** PASSAGE TO READ **
"""

Studio album by BJ the Chicago Kid
- Released: July 26, 2019
- Recorded: 2018–2019
- Genre: R&B
- Length: 48:29
- Label: Motown

BJ the Chicago Kid chronology
| In My Mind (2016) | 1123 (2019) | Gravy (2023) |

= 1123 (album) =

1123 is the third studio album by American singer-songwriter BJ the Chicago Kid, named after his birthday. The album was released on July 26, 2019, by Motown Records. The album features guest appearances from Anderson .Paak, JID, Buddy, Kent Jamz, Eric Bellinger, Rick Ross, Offset and Afrojack. It received a nomination for Best R&B Album at the 62nd Annual Grammy Awards.

==Release==
On November 22, 2019, the deluxe edition of the album was released with three additional tracks including "Not Coming Back" with PJ Morton, "Time Today (Remix)" with Ari Lennox, and "Roses".

==Critical reception==

1123 received generally positive reviews from critics. At Metacritic, which assigns a normalized rating out of 100 to reviews from critics, the album received an average score of 74, which indicates "generally favorable reviews", based on four reviews.

"""

** SUPPLIED MATERIAL **
"""

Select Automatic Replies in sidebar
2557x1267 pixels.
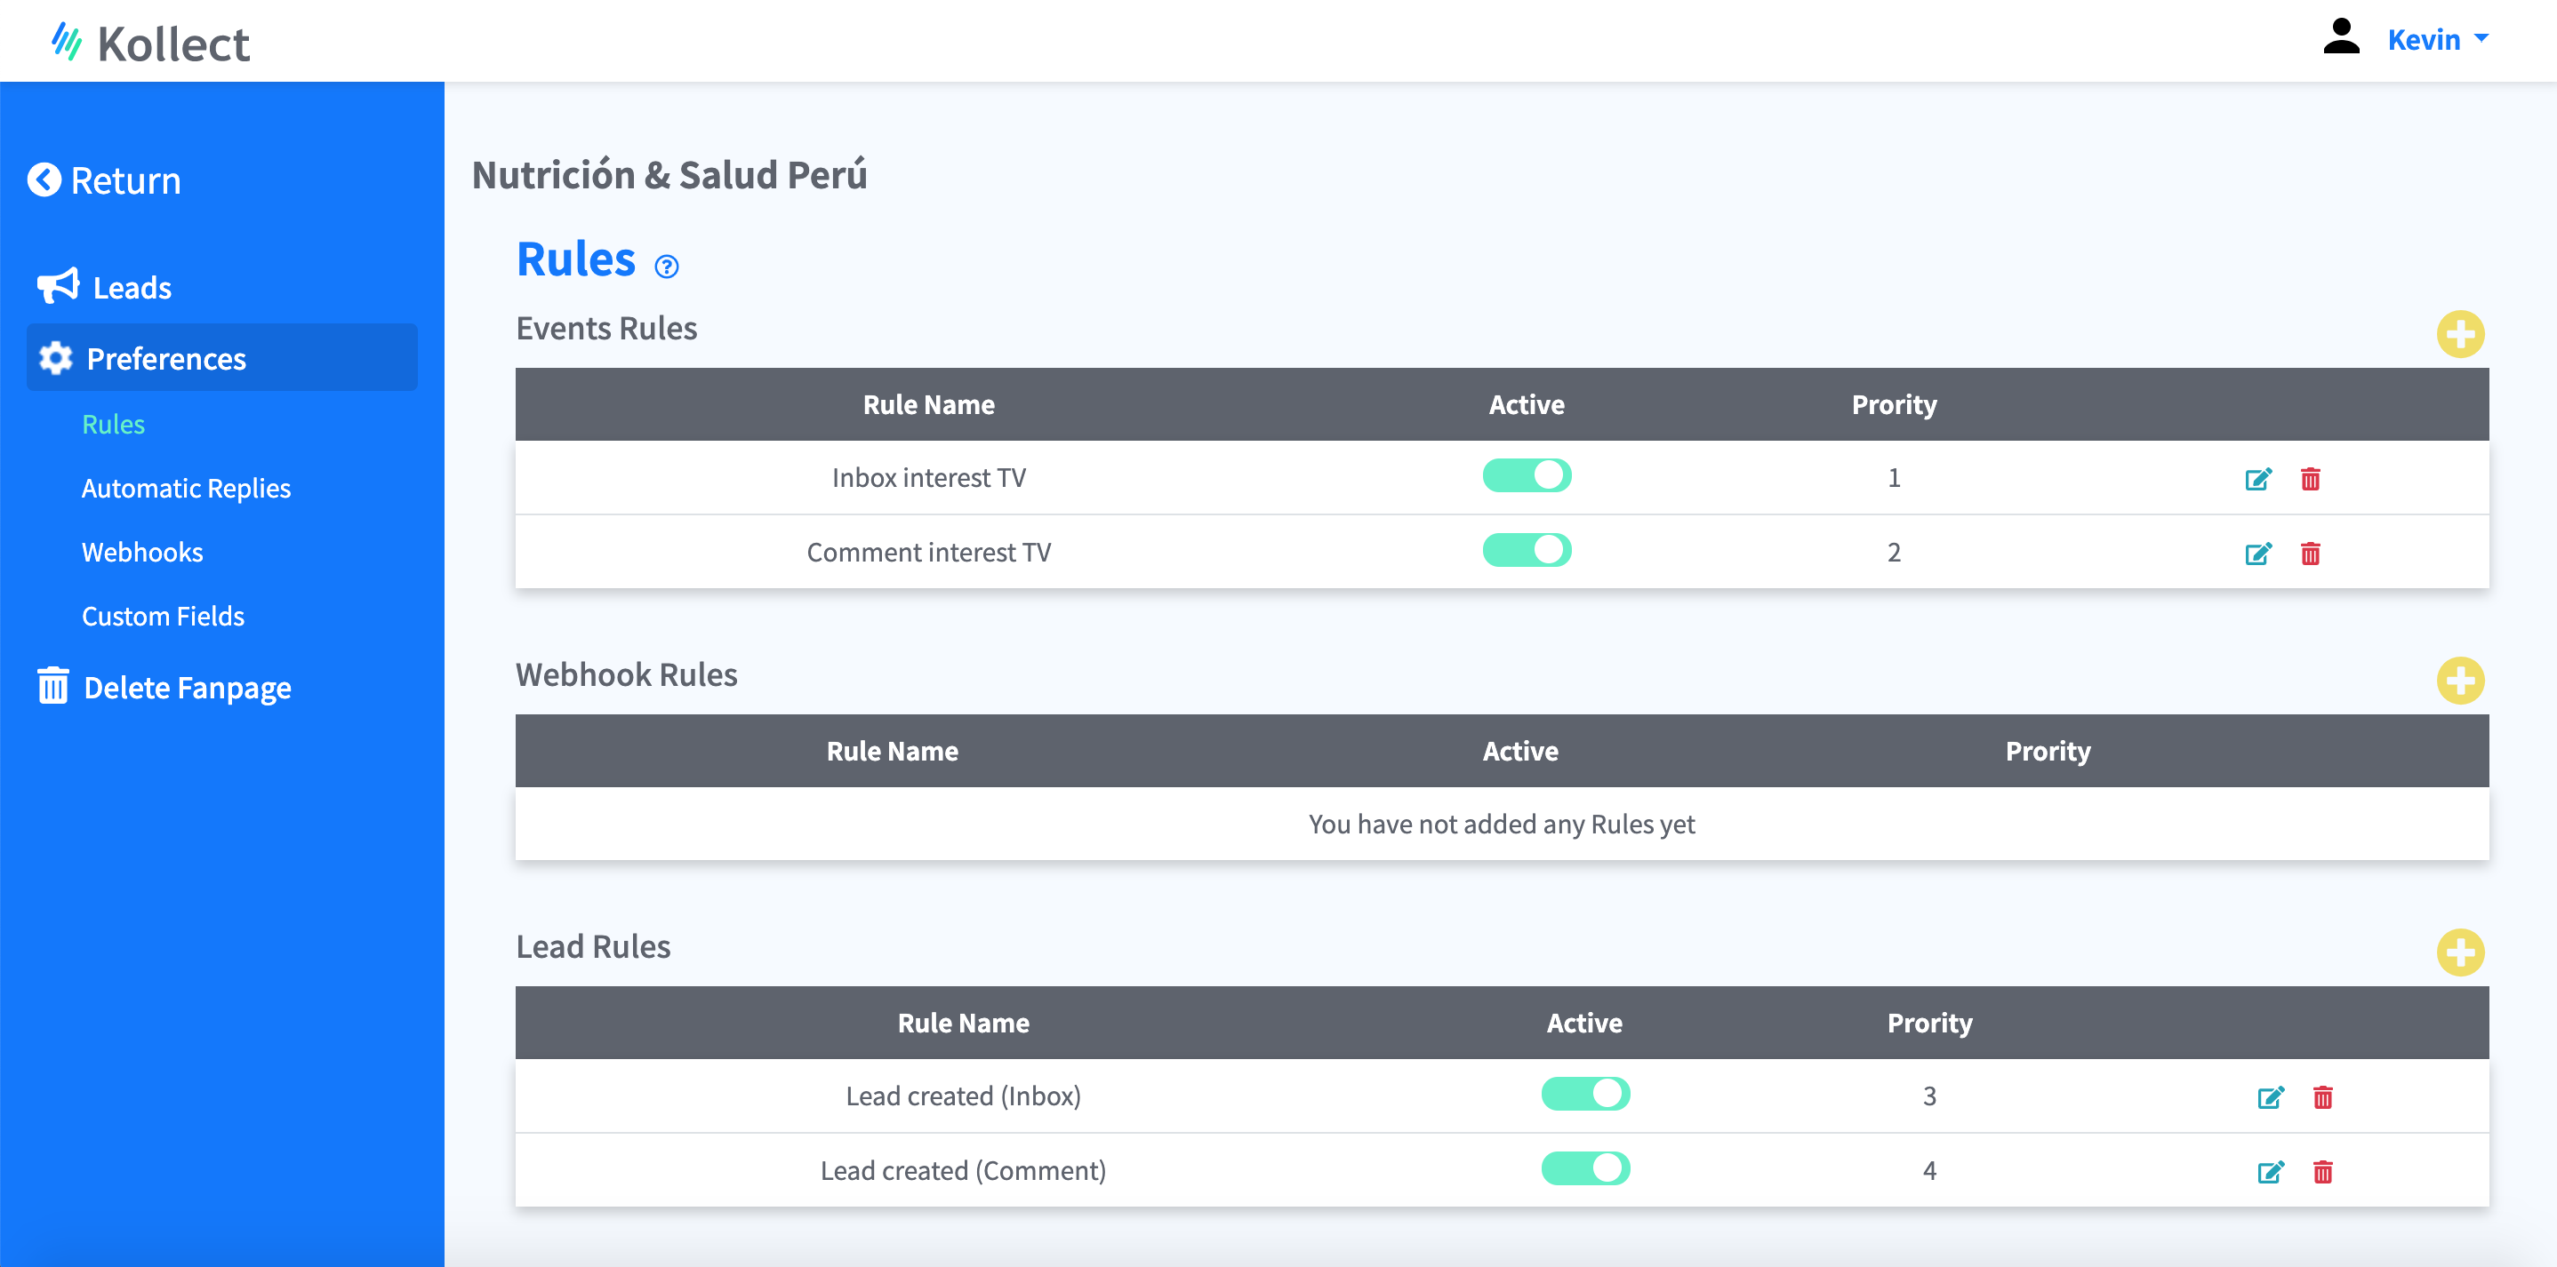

"""

** WHAT YOU SHOULD DO **
Output the passage from the album article, starting at "1123 is the" and ending at "Annual Grammy Awards.", with no changes. The material plays no part in what follows.

** OUTPUT FOR THIS TASK **
1123 is the third studio album by American singer-songwriter BJ the Chicago Kid, named after his birthday. The album was released on July 26, 2019, by Motown Records. The album features guest appearances from Anderson .Paak, JID, Buddy, Kent Jamz, Eric Bellinger, Rick Ross, Offset and Afrojack. It received a nomination for Best R&B Album at the 62nd Annual Grammy Awards.